SELECTED TEXT:
*-*-*

In [1]:
import os
import sys
import numpy as np
import matplotlib.pyplot as plt
import pickle
import h5py
import seaborn as sns
import pandas as pd
from scipy.stats import pearsonr
root = os.path.dirname(os.path.abspath(os.curdir))
sys.path.append(root)

import torch
from torch.utils.tensorboard import SummaryWriter
from torch.utils.data import DataLoader
from torch.utils.data import Subset

from predify.utils.training import train_pcoders, eval_pcoders

from networks_2022 import BranchedNetwork
from data.CleanSoundsDataset import CleanSoundsDataset
from data.NoisyDataset import NoisyDataset

# Parameters

In [2]:
engram_dir = '/mnt/smb/locker/abbott-locker/hcnn/'
checkpoints_dir = f'{engram_dir}checkpoints/'
tensorboard_dir = f'{engram_dir}tensorboard/'
activations_dir = f'{engram_dir}activations_pnet/'
pickles_dir = f'{engram_dir}pickles/'

In [3]:
DEVICE = 'cuda:0' if torch.cuda.is_available() else 'cpu'
print(f'Device: {DEVICE}')

*-*-*

[Dataset items]
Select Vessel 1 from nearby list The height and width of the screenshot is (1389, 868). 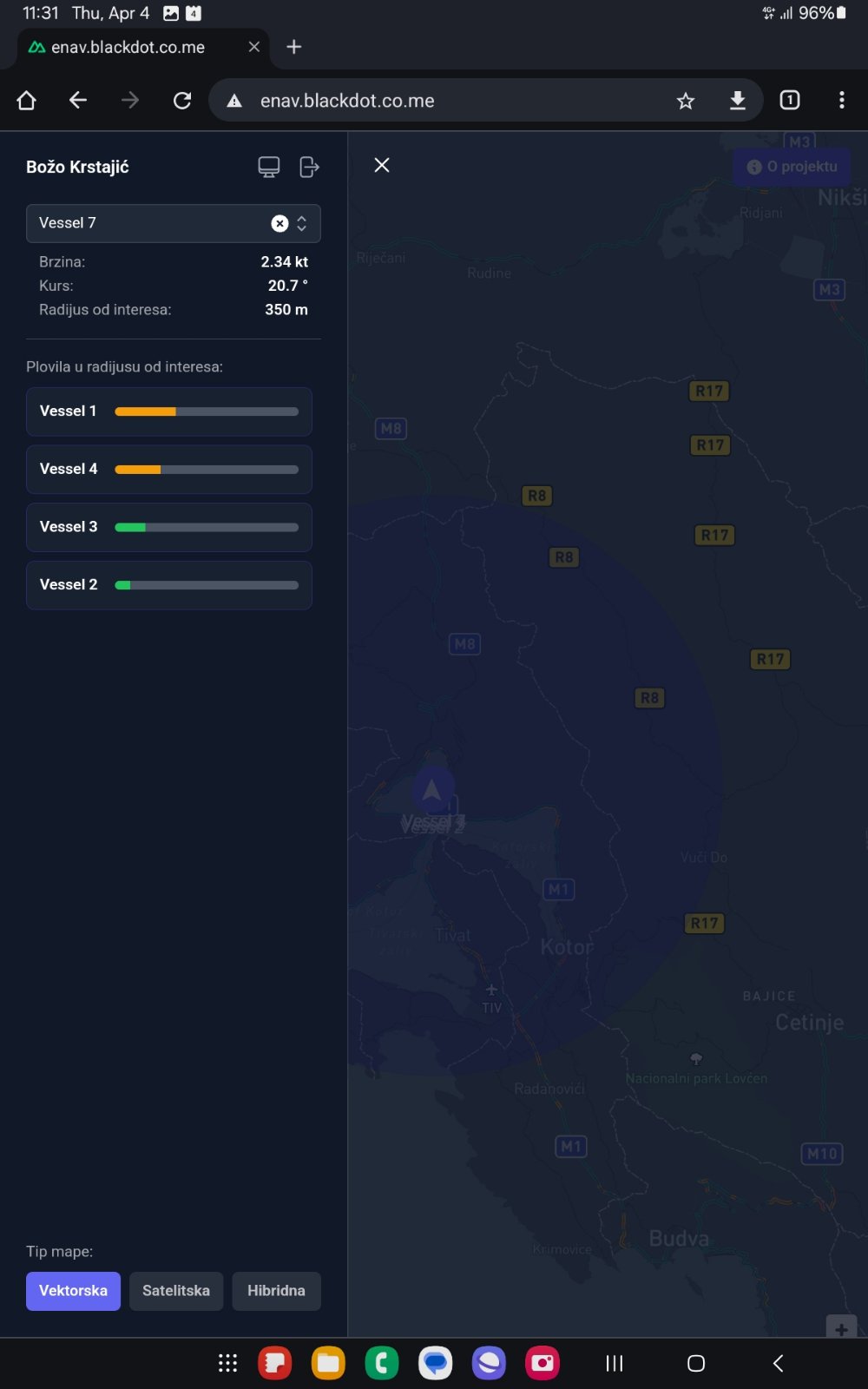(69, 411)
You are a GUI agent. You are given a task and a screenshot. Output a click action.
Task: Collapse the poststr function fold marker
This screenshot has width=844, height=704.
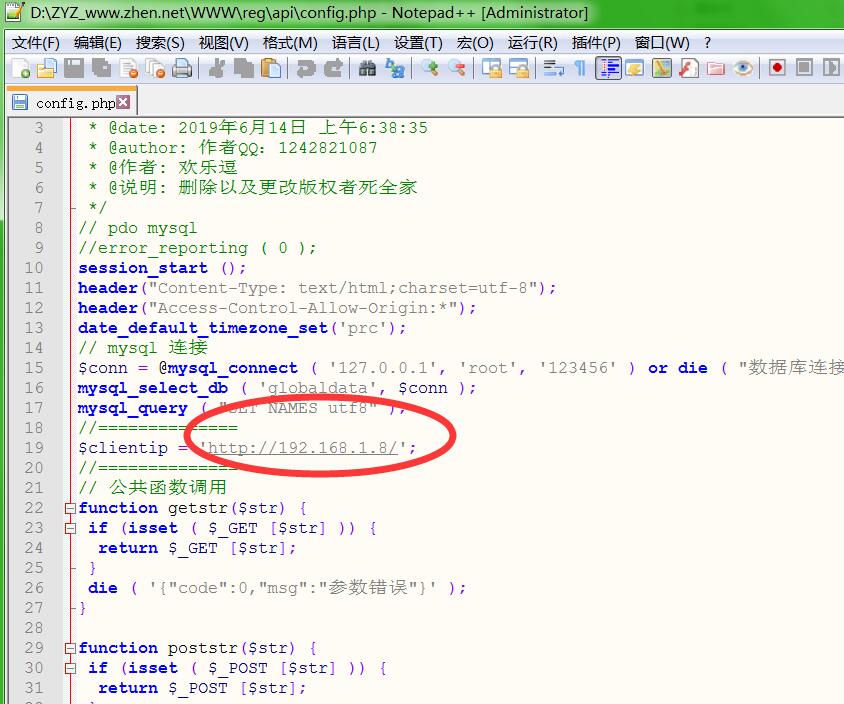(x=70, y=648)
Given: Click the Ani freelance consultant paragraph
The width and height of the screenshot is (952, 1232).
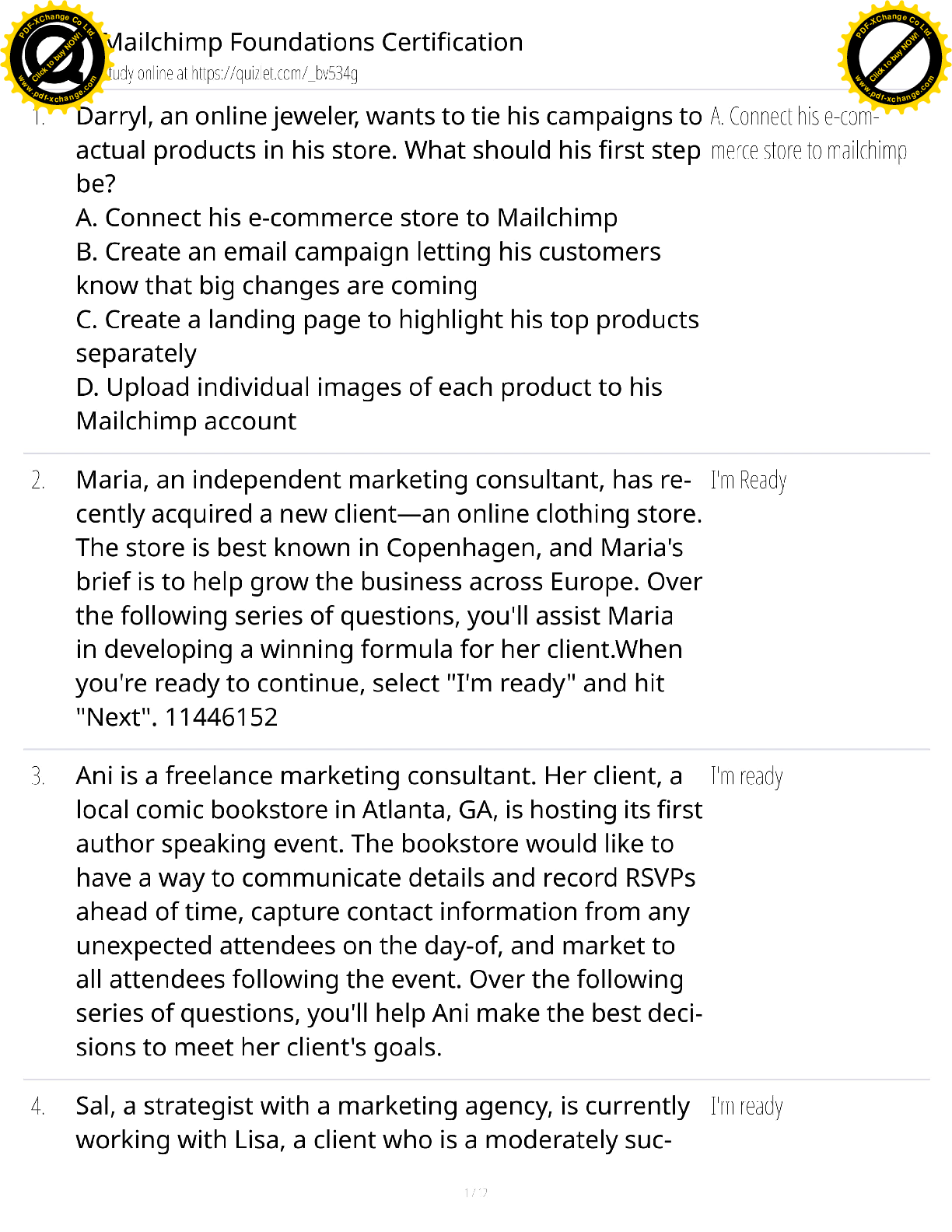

*-*-*

WORK TO DO:
A – In the notebook code, which module is pearsonr imported from?
B – For each statement, say whether it agrees with the notebook code: (i) DataLoader is imported from torch.utils.data. (ii) DEVICE falls back to 'cpu' when CUDA is not available. (iii) The checkpoints directory is set independently of engram_dir.
C – Resume the notebook code after its last line.

THE ANSWERS:
A – scipy.stats

B –
(i) Yes: "from torch.utils.data import DataLoader"
(ii) Yes: "DEVICE = 'cuda:0' if torch.cuda.is_available() else 'cpu'"
(iii) No: "checkpoints_dir = f'{engram_dir}checkpoints/'"

C –
Device: cpu


# Distance functions

In [10]:
# A few distance metrics

def row_rms(A, B):
    """
    RMS across rows
    """
    
    if torch.is_tensor(A):
        A = A.numpy()
    if torch.is_tensor(B):
        B = B.numpy()
    A = A.astype(float)
    B = B.astype(float)
    
    if len(A.shape) == 1:
        stim = A - B
        return np.sqrt(np.mean(stim * stim, axis = 0))
    
    rmses = []
    for idx in range(A.shape[0]):
        a = A[idx]
        b = B[idx]
        a, b = a.T, b.T
        stim = (a - b)
        out = np.sqrt(np.mean(stim * stim, axis = 0))
        rmses.append(out)
    return np.mean(rmses)

def rms(A, B):
    """
    RMS of flattened vectors
    """
    
    if torch.is_tensor(A):
        A = A.numpy()
    if torch.is_tensor(B):
        B = B.numpy()
    A = A.astype(float)
    B = B.astype(float)
    A = A.flatten()
    B = B.flatten()
        
    stim = A - B
    out = np.sqrt(np.mean(stim * stim))

    return out

def tanimoto_distance(A, B):
    """
    Tanimoto distance of flattened vector
    """
    
    if torch.is_tensor(A):
        A = A.numpy()
    if torch.is_tensor(B):
        B = B.numpy()
    A = A.astype(float)
    B = B.astype(float)
    A = A.flatten()
    B = B.flatten()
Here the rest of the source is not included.